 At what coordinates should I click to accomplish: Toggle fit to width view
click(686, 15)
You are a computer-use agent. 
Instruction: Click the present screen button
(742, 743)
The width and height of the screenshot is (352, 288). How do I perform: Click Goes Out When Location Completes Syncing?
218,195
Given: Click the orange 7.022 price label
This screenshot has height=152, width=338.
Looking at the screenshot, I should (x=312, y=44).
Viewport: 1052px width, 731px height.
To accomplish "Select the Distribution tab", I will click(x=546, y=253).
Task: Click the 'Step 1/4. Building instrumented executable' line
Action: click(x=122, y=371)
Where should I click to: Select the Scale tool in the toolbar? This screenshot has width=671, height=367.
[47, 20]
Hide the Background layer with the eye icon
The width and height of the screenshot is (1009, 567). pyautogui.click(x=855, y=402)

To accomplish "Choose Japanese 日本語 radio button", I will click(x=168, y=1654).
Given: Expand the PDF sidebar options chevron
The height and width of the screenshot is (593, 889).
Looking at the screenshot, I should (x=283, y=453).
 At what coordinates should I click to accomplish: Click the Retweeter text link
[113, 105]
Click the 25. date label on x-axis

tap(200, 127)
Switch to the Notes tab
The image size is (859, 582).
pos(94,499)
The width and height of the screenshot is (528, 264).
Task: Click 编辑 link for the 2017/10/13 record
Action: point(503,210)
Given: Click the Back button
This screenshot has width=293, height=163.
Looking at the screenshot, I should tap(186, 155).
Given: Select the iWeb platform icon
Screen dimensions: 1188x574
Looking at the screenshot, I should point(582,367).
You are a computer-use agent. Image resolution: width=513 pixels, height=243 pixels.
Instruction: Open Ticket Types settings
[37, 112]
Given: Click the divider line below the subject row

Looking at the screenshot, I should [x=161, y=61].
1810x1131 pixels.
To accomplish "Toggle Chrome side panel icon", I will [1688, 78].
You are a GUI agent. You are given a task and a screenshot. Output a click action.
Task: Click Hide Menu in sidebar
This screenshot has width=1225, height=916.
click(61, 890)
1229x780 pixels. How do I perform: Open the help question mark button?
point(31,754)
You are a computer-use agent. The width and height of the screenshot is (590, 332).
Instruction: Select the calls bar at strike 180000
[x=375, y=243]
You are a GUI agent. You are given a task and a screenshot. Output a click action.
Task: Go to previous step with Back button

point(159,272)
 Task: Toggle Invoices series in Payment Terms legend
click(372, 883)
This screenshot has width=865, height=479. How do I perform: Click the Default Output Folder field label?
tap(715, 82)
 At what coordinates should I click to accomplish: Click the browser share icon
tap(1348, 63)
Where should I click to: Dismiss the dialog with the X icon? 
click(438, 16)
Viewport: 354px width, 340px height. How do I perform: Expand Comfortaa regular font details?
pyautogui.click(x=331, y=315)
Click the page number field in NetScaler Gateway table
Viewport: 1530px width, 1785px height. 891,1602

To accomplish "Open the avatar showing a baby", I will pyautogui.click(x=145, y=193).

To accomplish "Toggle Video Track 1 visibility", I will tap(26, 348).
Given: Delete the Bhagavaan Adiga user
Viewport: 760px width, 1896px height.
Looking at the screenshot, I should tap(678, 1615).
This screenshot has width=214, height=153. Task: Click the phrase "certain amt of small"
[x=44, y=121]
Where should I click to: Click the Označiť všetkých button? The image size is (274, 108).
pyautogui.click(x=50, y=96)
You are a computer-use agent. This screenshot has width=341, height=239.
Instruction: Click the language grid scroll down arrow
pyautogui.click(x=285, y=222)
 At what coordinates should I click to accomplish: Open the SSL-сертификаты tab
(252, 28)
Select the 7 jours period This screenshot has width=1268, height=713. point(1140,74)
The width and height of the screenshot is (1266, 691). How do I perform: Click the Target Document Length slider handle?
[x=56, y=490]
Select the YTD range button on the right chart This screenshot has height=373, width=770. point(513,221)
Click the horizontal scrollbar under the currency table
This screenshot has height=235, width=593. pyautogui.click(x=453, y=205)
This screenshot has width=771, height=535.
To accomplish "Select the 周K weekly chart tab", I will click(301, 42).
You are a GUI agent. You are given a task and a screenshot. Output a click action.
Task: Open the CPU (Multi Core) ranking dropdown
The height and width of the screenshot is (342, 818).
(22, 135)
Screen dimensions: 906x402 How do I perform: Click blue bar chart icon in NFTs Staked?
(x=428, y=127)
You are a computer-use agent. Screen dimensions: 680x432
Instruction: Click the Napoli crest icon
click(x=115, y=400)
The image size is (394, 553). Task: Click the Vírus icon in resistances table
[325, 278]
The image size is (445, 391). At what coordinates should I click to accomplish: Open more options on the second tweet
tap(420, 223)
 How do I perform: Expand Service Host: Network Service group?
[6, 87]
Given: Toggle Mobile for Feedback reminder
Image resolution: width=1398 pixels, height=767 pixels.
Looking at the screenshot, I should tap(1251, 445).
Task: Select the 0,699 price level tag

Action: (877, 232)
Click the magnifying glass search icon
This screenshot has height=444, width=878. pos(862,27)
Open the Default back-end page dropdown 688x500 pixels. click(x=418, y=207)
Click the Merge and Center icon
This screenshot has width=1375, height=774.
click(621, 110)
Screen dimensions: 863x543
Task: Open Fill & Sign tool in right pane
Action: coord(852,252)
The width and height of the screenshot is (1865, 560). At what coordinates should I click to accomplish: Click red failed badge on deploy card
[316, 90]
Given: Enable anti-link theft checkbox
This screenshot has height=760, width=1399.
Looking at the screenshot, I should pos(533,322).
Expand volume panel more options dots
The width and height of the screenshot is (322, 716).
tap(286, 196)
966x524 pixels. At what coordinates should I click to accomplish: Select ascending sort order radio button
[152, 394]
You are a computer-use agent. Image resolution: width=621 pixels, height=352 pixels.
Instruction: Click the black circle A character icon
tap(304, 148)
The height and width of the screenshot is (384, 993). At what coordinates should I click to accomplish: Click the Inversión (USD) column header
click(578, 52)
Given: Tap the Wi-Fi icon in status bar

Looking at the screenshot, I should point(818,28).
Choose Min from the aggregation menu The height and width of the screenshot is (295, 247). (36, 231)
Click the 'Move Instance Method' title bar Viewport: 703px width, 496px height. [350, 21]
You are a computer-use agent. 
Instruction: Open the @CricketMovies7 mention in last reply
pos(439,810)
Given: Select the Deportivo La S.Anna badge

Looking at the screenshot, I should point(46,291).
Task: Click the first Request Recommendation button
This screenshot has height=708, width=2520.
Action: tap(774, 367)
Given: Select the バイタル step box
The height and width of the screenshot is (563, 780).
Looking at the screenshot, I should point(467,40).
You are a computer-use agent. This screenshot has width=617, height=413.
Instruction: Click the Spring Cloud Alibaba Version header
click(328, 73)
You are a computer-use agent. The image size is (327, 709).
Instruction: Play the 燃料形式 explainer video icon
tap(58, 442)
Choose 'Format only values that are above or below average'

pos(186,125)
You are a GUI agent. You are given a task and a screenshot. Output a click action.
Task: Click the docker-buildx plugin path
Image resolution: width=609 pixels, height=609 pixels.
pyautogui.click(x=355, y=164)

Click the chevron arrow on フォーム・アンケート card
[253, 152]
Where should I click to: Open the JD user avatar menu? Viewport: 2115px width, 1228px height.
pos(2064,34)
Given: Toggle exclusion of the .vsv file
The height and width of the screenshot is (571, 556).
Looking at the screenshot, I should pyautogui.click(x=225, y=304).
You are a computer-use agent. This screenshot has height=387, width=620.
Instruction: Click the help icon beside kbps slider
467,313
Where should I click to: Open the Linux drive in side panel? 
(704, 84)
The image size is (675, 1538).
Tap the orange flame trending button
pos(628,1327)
────────
■ **Job**:
Copy out the material verbatim, starting at the line that contains "Given: Select the バイタル step box" and ending at the last line of the material.

■ **Finished task**:
Given: Select the バイタル step box
The height and width of the screenshot is (563, 780).
Looking at the screenshot, I should point(467,40).
You are a computer-use agent. This screenshot has width=617, height=413.
Instruction: Click the Spring Cloud Alibaba Version header
click(328, 73)
You are a computer-use agent. The image size is (327, 709).
Instruction: Play the 燃料形式 explainer video icon
tap(58, 442)
Choose 'Format only values that are above or below average'

pos(186,125)
You are a GUI agent. You are given a task and a screenshot. Output a click action.
Task: Click the docker-buildx plugin path
Image resolution: width=609 pixels, height=609 pixels.
pyautogui.click(x=355, y=164)

Click the chevron arrow on フォーム・アンケート card
[253, 152]
Where should I click to: Open the JD user avatar menu? Viewport: 2115px width, 1228px height.
pos(2064,34)
Given: Toggle exclusion of the .vsv file
The height and width of the screenshot is (571, 556).
Looking at the screenshot, I should pyautogui.click(x=225, y=304).
You are a computer-use agent. This screenshot has height=387, width=620.
Instruction: Click the help icon beside kbps slider
467,313
Where should I click to: Open the Linux drive in side panel? 
(704, 84)
The image size is (675, 1538).
Tap the orange flame trending button
pos(628,1327)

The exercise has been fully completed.